== Tarea ==
Por favor, retoma la noticia sobre el bloqueo naval contra Irán y el estrecho de Ormuz justo después de su última oración.

== Texto analizado ==
====

El presidente de Estados Unidos, Donald Trump, anunció el restablecimiento del bloqueo naval contra Irán y aseguró que su gobierno cobrará una compensación del 20 % por brindar protección a los buques que transiten por el estrecho de Ormuz, en medio del aumento de las tensiones en la región.

A través de su red social Truth Social, Trump afirmó que el estrecho permanecerá abierto para el comercio internacional, aunque advirtió que el bloqueo impedirá el ingreso y la salida de embarcaciones iraníes o vinculadas con ese país.

«El estrecho de Ormuz está abierto y seguirá abierto, con o sin Irán. Restablecemos el bloqueo iraní. Todos los demás países tendrán un uso justo y libre del estrecho», escribió el mandatario estadounidense.

EE. UU. se declara «guardián» del estrecho

Trump aseguró que Estados Unidos asumirá el papel de «guardián del estrecho de Ormuz», una de las rutas marítimas más importantes para el transporte mundial de petróleo.

El presidente indicó que, como parte de esa función, su país recibirá una compensación equivalente al 20 % sobre toda la carga transportada por la vía marítima, argumentando que ese pago cubrirá los costos de las operaciones de seguridad.

====

== Datos extraídos de una colección ==
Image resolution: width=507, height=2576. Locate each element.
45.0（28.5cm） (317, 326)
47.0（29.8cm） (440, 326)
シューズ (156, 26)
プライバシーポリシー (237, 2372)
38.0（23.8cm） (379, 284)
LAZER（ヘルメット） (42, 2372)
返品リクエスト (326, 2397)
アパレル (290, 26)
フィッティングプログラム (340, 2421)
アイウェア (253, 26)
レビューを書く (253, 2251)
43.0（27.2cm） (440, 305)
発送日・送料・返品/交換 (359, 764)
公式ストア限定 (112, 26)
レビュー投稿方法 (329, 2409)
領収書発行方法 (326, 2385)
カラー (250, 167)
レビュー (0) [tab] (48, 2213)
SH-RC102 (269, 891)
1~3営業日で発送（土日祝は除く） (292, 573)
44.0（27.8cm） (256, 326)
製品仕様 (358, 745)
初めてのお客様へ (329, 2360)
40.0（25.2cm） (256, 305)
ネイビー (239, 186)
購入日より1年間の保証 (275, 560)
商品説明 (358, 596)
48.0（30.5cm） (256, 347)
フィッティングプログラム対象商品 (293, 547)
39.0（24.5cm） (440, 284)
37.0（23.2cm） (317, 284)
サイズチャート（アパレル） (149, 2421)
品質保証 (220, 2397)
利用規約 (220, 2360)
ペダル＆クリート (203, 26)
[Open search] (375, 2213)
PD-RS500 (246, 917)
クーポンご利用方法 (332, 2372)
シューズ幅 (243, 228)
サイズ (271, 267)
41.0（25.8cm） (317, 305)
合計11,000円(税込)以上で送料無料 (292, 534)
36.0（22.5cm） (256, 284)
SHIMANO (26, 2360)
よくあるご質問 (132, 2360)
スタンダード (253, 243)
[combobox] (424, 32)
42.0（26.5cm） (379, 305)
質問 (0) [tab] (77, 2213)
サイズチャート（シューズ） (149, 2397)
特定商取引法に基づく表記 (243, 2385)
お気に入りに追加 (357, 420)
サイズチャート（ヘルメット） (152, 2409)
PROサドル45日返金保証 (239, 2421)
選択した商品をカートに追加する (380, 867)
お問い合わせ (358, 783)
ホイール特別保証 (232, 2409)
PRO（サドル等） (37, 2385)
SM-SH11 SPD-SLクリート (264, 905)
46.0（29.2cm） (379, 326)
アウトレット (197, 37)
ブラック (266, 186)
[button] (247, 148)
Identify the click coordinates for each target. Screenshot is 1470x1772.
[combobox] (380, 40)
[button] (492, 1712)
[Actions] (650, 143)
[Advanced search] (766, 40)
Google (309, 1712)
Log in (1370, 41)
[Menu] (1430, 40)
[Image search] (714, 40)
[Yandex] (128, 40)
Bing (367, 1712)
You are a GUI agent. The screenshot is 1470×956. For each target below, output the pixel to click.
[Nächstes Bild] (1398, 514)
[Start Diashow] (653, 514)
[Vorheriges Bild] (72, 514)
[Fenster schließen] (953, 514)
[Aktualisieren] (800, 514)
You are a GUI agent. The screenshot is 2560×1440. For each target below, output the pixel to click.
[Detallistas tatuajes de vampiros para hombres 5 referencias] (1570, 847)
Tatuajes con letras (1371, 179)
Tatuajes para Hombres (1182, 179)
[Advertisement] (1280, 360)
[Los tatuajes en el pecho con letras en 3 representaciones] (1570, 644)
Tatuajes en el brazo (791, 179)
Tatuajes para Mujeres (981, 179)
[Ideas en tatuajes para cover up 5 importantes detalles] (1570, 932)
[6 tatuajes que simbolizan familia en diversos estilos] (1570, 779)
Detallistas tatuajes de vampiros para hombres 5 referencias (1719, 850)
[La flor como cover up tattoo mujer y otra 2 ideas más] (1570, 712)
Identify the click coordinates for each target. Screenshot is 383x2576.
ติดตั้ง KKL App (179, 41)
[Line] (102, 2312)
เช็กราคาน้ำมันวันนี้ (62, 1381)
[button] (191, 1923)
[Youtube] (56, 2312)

====

== Resultado ==
Asimismo, señaló que la implementación de esta medida comenzará de inmediato, aunque no detalló el mecanismo mediante el cual se realizarán dichos cobros.

Aumenta la tensión con Irán

Durante una entrevista concedida a la cadena Fox News, Trump advirtió que Estados Unidos responderá con fuerza ante cualquier amenaza que ponga en riesgo la seguridad en el estrecho de Ormuz y afirmó que las fuerzas estadounidenses podrían asumir la administración de esa ruta marítima.

El mandatario sostuvo que otras naciones se benefician del libre tránsito por el estrecho y consideró que deben contribuir económicamente a las operaciones de protección lideradas por Washington.

El anuncio se produce semanas después de que Estados Unidos e Irán firmaran un memorando de entendimiento para avanzar hacia un acuerdo de paz. Sin embargo, el reciente intercambio de ataques militares volvió a deteriorar las relaciones entre ambos países y dejó en suspenso las negociaciones.

Con el restablecimiento del bloqueo naval, Washington busca aumentar la presión sobre Irán y limitar su capacidad de operar en una de las rutas estratégicas más importantes para el comercio energético mundial.